-- Available records follows --

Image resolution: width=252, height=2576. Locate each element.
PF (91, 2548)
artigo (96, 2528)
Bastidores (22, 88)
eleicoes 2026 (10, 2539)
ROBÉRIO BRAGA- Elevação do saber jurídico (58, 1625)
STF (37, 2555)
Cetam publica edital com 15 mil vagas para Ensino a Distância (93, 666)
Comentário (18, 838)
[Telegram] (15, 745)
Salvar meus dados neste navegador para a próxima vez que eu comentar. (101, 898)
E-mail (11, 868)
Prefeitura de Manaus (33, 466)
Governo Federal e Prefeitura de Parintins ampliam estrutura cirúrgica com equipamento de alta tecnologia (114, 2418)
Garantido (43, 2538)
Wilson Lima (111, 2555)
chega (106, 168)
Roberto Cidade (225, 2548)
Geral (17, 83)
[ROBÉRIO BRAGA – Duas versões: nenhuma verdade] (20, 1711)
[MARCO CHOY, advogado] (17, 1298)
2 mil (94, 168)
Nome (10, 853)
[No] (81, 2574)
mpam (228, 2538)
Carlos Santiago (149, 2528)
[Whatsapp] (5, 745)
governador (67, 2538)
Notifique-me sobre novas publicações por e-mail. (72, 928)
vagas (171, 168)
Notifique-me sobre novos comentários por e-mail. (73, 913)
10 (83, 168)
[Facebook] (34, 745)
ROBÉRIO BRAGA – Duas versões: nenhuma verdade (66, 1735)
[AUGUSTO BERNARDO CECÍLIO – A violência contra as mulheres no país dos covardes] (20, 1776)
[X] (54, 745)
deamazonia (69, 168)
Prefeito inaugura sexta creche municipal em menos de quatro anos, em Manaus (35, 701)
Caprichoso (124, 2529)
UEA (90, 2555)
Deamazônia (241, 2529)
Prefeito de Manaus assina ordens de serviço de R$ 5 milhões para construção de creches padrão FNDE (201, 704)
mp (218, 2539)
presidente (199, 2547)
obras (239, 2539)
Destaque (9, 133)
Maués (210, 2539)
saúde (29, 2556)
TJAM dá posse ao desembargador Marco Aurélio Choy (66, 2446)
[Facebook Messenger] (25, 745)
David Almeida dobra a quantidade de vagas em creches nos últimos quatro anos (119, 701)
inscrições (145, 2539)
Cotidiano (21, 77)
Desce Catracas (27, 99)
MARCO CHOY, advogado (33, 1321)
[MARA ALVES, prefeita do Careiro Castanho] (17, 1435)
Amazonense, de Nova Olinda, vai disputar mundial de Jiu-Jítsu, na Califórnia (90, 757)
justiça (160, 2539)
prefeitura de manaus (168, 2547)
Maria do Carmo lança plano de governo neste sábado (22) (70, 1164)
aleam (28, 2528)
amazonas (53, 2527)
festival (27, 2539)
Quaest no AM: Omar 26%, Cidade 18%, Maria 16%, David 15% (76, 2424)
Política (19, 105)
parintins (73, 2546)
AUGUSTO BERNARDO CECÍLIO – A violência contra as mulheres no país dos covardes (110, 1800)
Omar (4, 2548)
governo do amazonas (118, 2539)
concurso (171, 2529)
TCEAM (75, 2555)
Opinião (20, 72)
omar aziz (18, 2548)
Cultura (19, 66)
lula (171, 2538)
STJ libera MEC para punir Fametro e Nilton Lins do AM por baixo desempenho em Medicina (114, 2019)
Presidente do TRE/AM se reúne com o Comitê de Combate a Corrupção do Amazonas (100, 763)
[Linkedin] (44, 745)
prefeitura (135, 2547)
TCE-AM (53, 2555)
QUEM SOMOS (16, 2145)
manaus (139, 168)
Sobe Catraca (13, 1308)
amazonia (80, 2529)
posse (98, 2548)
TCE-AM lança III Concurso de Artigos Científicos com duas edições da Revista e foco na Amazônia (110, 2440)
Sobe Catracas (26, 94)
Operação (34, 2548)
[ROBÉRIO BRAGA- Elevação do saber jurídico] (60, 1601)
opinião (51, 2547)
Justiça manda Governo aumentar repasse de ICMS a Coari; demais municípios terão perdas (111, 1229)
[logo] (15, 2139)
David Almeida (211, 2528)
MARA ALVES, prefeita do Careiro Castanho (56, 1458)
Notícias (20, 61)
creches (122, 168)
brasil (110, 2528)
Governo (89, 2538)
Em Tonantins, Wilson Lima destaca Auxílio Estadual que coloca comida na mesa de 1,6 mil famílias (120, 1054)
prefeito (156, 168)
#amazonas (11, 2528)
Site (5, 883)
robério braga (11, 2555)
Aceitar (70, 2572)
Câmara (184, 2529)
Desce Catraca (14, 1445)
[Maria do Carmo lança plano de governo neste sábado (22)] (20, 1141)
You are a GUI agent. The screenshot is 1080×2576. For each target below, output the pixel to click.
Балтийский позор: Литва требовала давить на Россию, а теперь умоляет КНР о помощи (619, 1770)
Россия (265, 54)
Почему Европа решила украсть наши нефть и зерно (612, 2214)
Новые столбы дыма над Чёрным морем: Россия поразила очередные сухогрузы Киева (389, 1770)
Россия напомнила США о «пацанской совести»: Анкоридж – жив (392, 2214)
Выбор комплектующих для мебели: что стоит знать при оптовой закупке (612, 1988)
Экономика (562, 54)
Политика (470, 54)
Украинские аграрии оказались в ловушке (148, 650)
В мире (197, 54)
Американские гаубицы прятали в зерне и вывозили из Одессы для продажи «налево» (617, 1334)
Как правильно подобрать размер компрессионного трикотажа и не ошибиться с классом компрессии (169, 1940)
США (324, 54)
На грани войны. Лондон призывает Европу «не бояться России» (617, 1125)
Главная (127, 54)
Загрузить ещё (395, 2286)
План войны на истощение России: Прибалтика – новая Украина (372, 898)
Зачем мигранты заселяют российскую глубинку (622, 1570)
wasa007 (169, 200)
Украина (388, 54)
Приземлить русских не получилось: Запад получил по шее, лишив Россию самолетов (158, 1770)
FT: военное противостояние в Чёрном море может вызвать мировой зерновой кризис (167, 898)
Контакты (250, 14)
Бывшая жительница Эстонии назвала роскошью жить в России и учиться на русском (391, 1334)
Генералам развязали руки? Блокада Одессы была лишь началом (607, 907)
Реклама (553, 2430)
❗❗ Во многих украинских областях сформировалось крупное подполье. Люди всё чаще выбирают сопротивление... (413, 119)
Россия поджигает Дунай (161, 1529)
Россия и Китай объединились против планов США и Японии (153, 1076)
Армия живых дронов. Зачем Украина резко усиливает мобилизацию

-- Available records concluded --

## What to produce
Whatever is in the entries above, write it out exactly.

## Answer section
Image resolution: width=252, height=2576. Locate each element.
PF (91, 2548)
artigo (96, 2528)
Bastidores (22, 88)
eleicoes 2026 (10, 2539)
ROBÉRIO BRAGA- Elevação do saber jurídico (58, 1625)
STF (37, 2555)
Cetam publica edital com 15 mil vagas para Ensino a Distância (93, 666)
Comentário (18, 838)
[Telegram] (15, 745)
Salvar meus dados neste navegador para a próxima vez que eu comentar. (101, 898)
E-mail (11, 868)
Prefeitura de Manaus (33, 466)
Governo Federal e Prefeitura de Parintins ampliam estrutura cirúrgica com equipamento de alta tecnologia (114, 2418)
Garantido (43, 2538)
Wilson Lima (111, 2555)
chega (106, 168)
Roberto Cidade (225, 2548)
Geral (17, 83)
[ROBÉRIO BRAGA – Duas versões: nenhuma verdade] (20, 1711)
[MARCO CHOY, advogado] (17, 1298)
2 mil (94, 168)
Nome (10, 853)
[No] (81, 2574)
mpam (228, 2538)
Carlos Santiago (149, 2528)
[Whatsapp] (5, 745)
governador (67, 2538)
Notifique-me sobre novas publicações por e-mail. (72, 928)
vagas (171, 168)
Notifique-me sobre novos comentários por e-mail. (73, 913)
10 (83, 168)
[Facebook] (34, 745)
ROBÉRIO BRAGA – Duas versões: nenhuma verdade (66, 1735)
[AUGUSTO BERNARDO CECÍLIO – A violência contra as mulheres no país dos covardes] (20, 1776)
[X] (54, 745)
deamazonia (69, 168)
Prefeito inaugura sexta creche municipal em menos de quatro anos, em Manaus (35, 701)
Caprichoso (124, 2529)
UEA (90, 2555)
Deamazônia (241, 2529)
Prefeito de Manaus assina ordens de serviço de R$ 5 milhões para construção de creches padrão FNDE (201, 704)
mp (218, 2539)
presidente (199, 2547)
obras (239, 2539)
Destaque (9, 133)
Maués (210, 2539)
saúde (29, 2556)
TJAM dá posse ao desembargador Marco Aurélio Choy (66, 2446)
[Facebook Messenger] (25, 745)
David Almeida dobra a quantidade de vagas em creches nos últimos quatro anos (119, 701)
inscrições (145, 2539)
Cotidiano (21, 77)
Desce Catracas (27, 99)
MARCO CHOY, advogado (33, 1321)
[MARA ALVES, prefeita do Careiro Castanho] (17, 1435)
Amazonense, de Nova Olinda, vai disputar mundial de Jiu-Jítsu, na Califórnia (90, 757)
justiça (160, 2539)
prefeitura de manaus (168, 2547)
Maria do Carmo lança plano de governo neste sábado (22) (70, 1164)
aleam (28, 2528)
amazonas (53, 2527)
festival (27, 2539)
Quaest no AM: Omar 26%, Cidade 18%, Maria 16%, David 15% (76, 2424)
Política (19, 105)
parintins (73, 2546)
AUGUSTO BERNARDO CECÍLIO – A violência contra as mulheres no país dos covardes (110, 1800)
Omar (4, 2548)
governo do amazonas (118, 2539)
concurso (171, 2529)
TCEAM (75, 2555)
Opinião (20, 72)
omar aziz (18, 2548)
Cultura (19, 66)
lula (171, 2538)
STJ libera MEC para punir Fametro e Nilton Lins do AM por baixo desempenho em Medicina (114, 2019)
Presidente do TRE/AM se reúne com o Comitê de Combate a Corrupção do Amazonas (100, 763)
[Linkedin] (44, 745)
prefeitura (135, 2547)
TCE-AM (53, 2555)
QUEM SOMOS (16, 2145)
manaus (139, 168)
Sobe Catraca (13, 1308)
amazonia (80, 2529)
posse (98, 2548)
TCE-AM lança III Concurso de Artigos Científicos com duas edições da Revista e foco na Amazônia (110, 2440)
Sobe Catracas (26, 94)
Operação (34, 2548)
[ROBÉRIO BRAGA- Elevação do saber jurídico] (60, 1601)
opinião (51, 2547)
Justiça manda Governo aumentar repasse de ICMS a Coari; demais municípios terão perdas (111, 1229)
[logo] (15, 2139)
David Almeida (211, 2528)
MARA ALVES, prefeita do Careiro Castanho (56, 1458)
Notícias (20, 61)
creches (122, 168)
brasil (110, 2528)
Governo (89, 2538)
Em Tonantins, Wilson Lima destaca Auxílio Estadual que coloca comida na mesa de 1,6 mil famílias (120, 1054)
prefeito (156, 168)
#amazonas (11, 2528)
Site (5, 883)
robério braga (11, 2555)
Aceitar (70, 2572)
Câmara (184, 2529)
Desce Catraca (14, 1445)
[Maria do Carmo lança plano de governo neste sábado (22)] (20, 1141)
You are a GUI agent. The screenshot is 1080×2576. For each target below, output the pixel to click.
Балтийский позор: Литва требовала давить на Россию, а теперь умоляет КНР о помощи (619, 1770)
Россия (265, 54)
Почему Европа решила украсть наши нефть и зерно (612, 2214)
Новые столбы дыма над Чёрным морем: Россия поразила очередные сухогрузы Киева (389, 1770)
Россия напомнила США о «пацанской совести»: Анкоридж – жив (392, 2214)
Выбор комплектующих для мебели: что стоит знать при оптовой закупке (612, 1988)
Экономика (562, 54)
Политика (470, 54)
Украинские аграрии оказались в ловушке (148, 650)
В мире (197, 54)
Американские гаубицы прятали в зерне и вывозили из Одессы для продажи «налево» (617, 1334)
Как правильно подобрать размер компрессионного трикотажа и не ошибиться с классом компрессии (169, 1940)
США (324, 54)
На грани войны. Лондон призывает Европу «не бояться России» (617, 1125)
Главная (127, 54)
Загрузить ещё (395, 2286)
План войны на истощение России: Прибалтика – новая Украина (372, 898)
Зачем мигранты заселяют российскую глубинку (622, 1570)
wasa007 (169, 200)
Украина (388, 54)
Приземлить русских не получилось: Запад получил по шее, лишив Россию самолетов (158, 1770)
FT: военное противостояние в Чёрном море может вызвать мировой зерновой кризис (167, 898)
Контакты (250, 14)
Бывшая жительница Эстонии назвала роскошью жить в России и учиться на русском (391, 1334)
Генералам развязали руки? Блокада Одессы была лишь началом (607, 907)
Реклама (553, 2430)
❗❗ Во многих украинских областях сформировалось крупное подполье. Люди всё чаще выбирают сопротивление... (413, 119)
Россия поджигает Дунай (161, 1529)
Россия и Китай объединились против планов США и Японии (153, 1076)
Армия живых дронов. Зачем Украина резко усиливает мобилизацию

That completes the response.